[Start of INPUT DATA]
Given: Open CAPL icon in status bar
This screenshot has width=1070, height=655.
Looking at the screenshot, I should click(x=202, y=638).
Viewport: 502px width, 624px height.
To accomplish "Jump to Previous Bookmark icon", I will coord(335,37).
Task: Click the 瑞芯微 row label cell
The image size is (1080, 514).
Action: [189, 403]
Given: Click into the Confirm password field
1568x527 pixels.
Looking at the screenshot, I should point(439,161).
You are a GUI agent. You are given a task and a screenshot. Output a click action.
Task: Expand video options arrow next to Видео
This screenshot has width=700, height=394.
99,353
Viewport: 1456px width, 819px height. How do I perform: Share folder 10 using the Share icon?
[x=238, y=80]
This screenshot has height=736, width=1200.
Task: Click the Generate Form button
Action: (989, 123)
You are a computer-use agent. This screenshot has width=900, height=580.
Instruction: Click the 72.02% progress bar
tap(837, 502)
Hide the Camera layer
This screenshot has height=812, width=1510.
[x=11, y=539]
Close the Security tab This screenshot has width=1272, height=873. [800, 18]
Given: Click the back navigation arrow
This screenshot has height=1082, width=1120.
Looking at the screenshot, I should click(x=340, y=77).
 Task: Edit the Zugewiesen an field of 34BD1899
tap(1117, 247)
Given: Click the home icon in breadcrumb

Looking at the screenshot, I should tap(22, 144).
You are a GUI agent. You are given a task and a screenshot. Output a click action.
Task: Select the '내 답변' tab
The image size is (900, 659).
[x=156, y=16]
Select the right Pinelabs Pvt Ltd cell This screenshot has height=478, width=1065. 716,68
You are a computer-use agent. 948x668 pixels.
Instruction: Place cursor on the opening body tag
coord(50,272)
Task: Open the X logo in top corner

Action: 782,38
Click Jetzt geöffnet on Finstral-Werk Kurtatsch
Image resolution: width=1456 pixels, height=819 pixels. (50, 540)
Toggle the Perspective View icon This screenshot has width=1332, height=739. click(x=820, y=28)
[End of INPUT DATA]
GIVEN PROBLEM:
Print all of the data above line for line, with no changes.

COMPLETE ANSWER:
Given: Open CAPL icon in status bar
This screenshot has width=1070, height=655.
Looking at the screenshot, I should click(x=202, y=638).
Viewport: 502px width, 624px height.
To accomplish "Jump to Previous Bookmark icon", I will coord(335,37).
Task: Click the 瑞芯微 row label cell
The image size is (1080, 514).
Action: [189, 403]
Given: Click into the Confirm password field
1568x527 pixels.
Looking at the screenshot, I should point(439,161).
You are a GUI agent. You are given a task and a screenshot. Output a click action.
Task: Expand video options arrow next to Видео
This screenshot has width=700, height=394.
99,353
Viewport: 1456px width, 819px height. How do I perform: Share folder 10 using the Share icon?
[x=238, y=80]
This screenshot has height=736, width=1200.
Task: Click the Generate Form button
Action: (989, 123)
You are a computer-use agent. This screenshot has width=900, height=580.
Instruction: Click the 72.02% progress bar
tap(837, 502)
Hide the Camera layer
This screenshot has height=812, width=1510.
[x=11, y=539]
Close the Security tab This screenshot has width=1272, height=873. [800, 18]
Given: Click the back navigation arrow
This screenshot has height=1082, width=1120.
Looking at the screenshot, I should click(x=340, y=77).
 Task: Edit the Zugewiesen an field of 34BD1899
tap(1117, 247)
Given: Click the home icon in breadcrumb

Looking at the screenshot, I should tap(22, 144).
You are a GUI agent. You are given a task and a screenshot. Output a click action.
Task: Select the '내 답변' tab
The image size is (900, 659).
[x=156, y=16]
Select the right Pinelabs Pvt Ltd cell This screenshot has height=478, width=1065. 716,68
You are a computer-use agent. 948x668 pixels.
Instruction: Place cursor on the opening body tag
coord(50,272)
Task: Open the X logo in top corner

Action: 782,38
Click Jetzt geöffnet on Finstral-Werk Kurtatsch
Image resolution: width=1456 pixels, height=819 pixels. (50, 540)
Toggle the Perspective View icon This screenshot has width=1332, height=739. click(x=820, y=28)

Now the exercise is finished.